要望ですが、社会ダーウィニズムと進化論は別の概念であるとされていますので、区別をお願いします。

一般に、自分の立場と離れた立場については違いが見えにくくなるものですので、批判の際には似て非なるものを批判してよしとすることがないように注意する必要があります。

(A)社会ダーウィニズムと進化論は別の概念であるということは分かりました。それでは、社会ダーウィニストは、進化論者ではないのか、というと生物学の進化論者であることは確かですね。生物学の進化論からヒントを得て、それを社会問題に適用していったわけですから。したがって、社会ダーウィニストによって行われた、ベルギー軍によるコンゴ人虐殺やヒトラーによるユダヤ人虐殺、第2次大戦中のロシア人虐殺など、生物学の進化論とは無縁であるとは言えないですよね。

 もちろん、生物学の進化論者が全員社会ダーウィニストによるこのような行動に賛成しているわけではないことは明らかです。しかし、そのような良識のある方々を含む進化論を奉ずる方々の現実の生活について、ここで問題にしているのではなく、そのような方々が唱えておられる進化論信仰に立って首尾一貫して行動するならば、一体どのような行動が生まれてくるか、が問題なのです。(*)

 「神が生命を創造したのではなく、偶然に生命は誕生した。」と信じるならば、では、なぜ、寝たきりのご老人を邪魔だから殺してしまえ、と言ってはならないのか。そのように主張する人々をなぜ非難すべきなのか。なぜ、知恵遅れの子供たちを抹殺してはならないのか。実際にこういったことをやったヒトラーは自分の世界観に忠実だったとも言えるわけです。自然主義者マルキ・ド・サドは、自然を規範にして、動物が行う同性愛、近親相姦を人間も行うべきだと奨励しています。

 自分が信じている世界観はそれを首尾一貫したものにしなければ、世界観とは言えないのではないでしょうか。ある時は進化論者、結婚する時はクリスチャン、葬式になると仏教徒、元旦には神道信者という行動が許容されるならば、私は、その人を決して進化論者とは呼びません。彼は進化論者でも、無神論者でもありません。彼は、実用主義者なのです。自分に益するものが最優先されるべきだと考えているので、彼は俗流功利主義者であるとも言えます。

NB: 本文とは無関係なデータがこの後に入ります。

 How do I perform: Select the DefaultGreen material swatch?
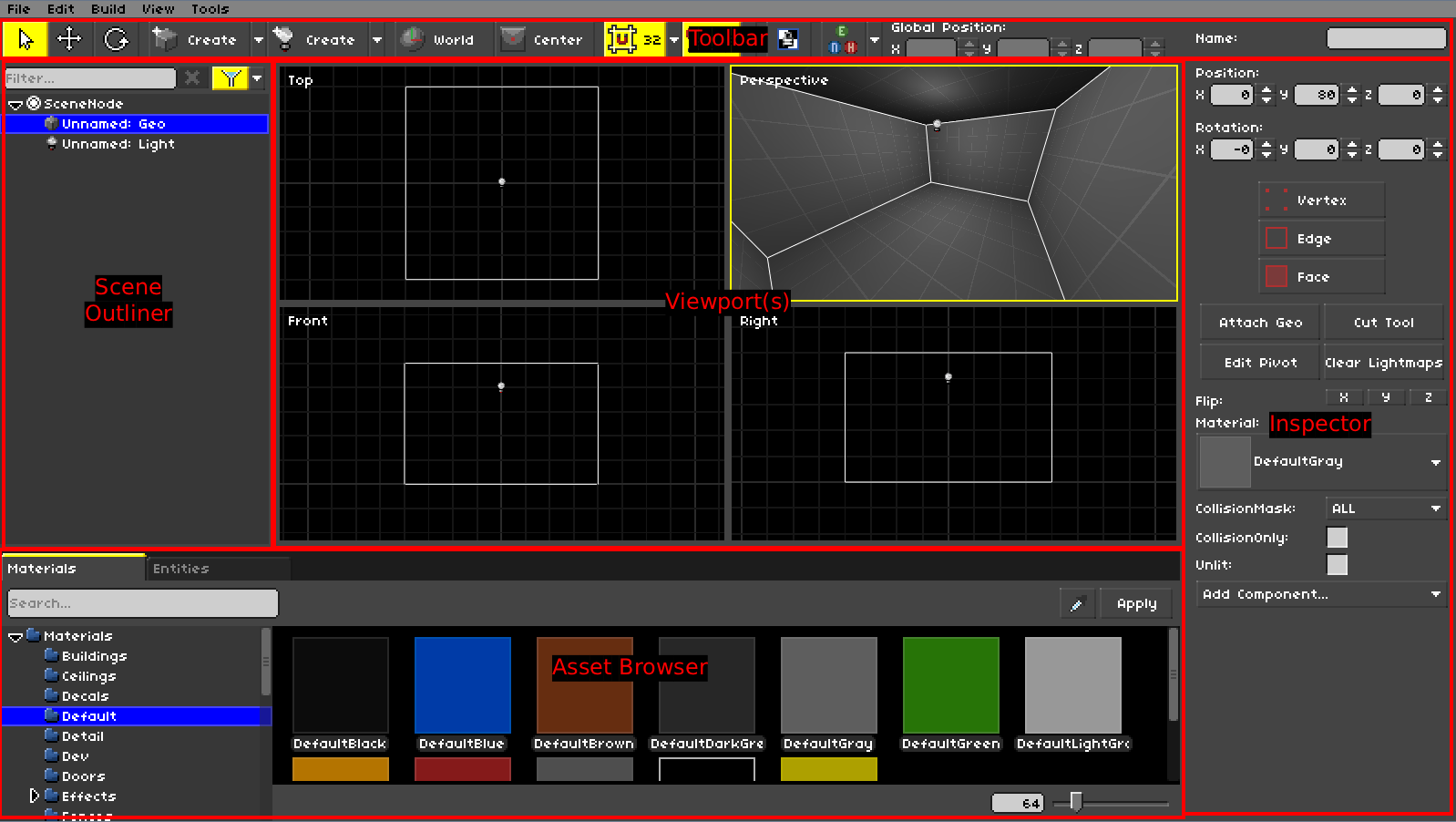(x=950, y=685)
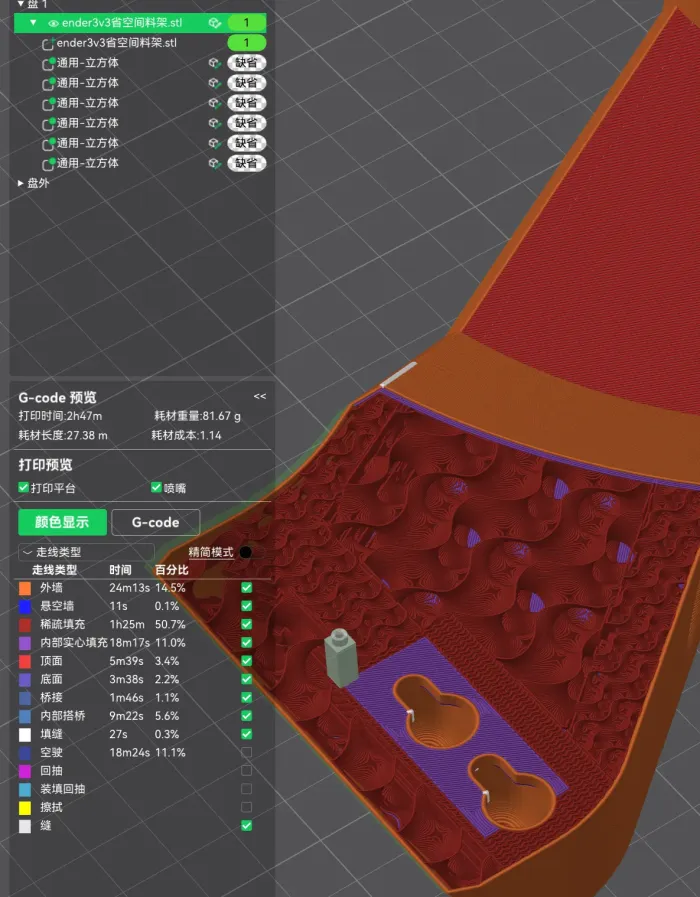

 よく「おれを侮辱するのか。」というメールが来るのですが、けっして、私は個人的にその人を侮辱しているつもりはありません。私が関心があるのは、思想なり世界観なりの一貫性なのです。一貫性がないということは、その思想に問題があることを意味しているわけで、そのような思想は早く捨ててしまった方がよいということなのです。

(*)進化論は純粋に生物学的な問題であって、世界観とは無縁であると主張される方もおられますが、生物の起源について扱っているのですから、当然存在論の問題に触れるわけで、世界観とのつながりは避けることができないのです。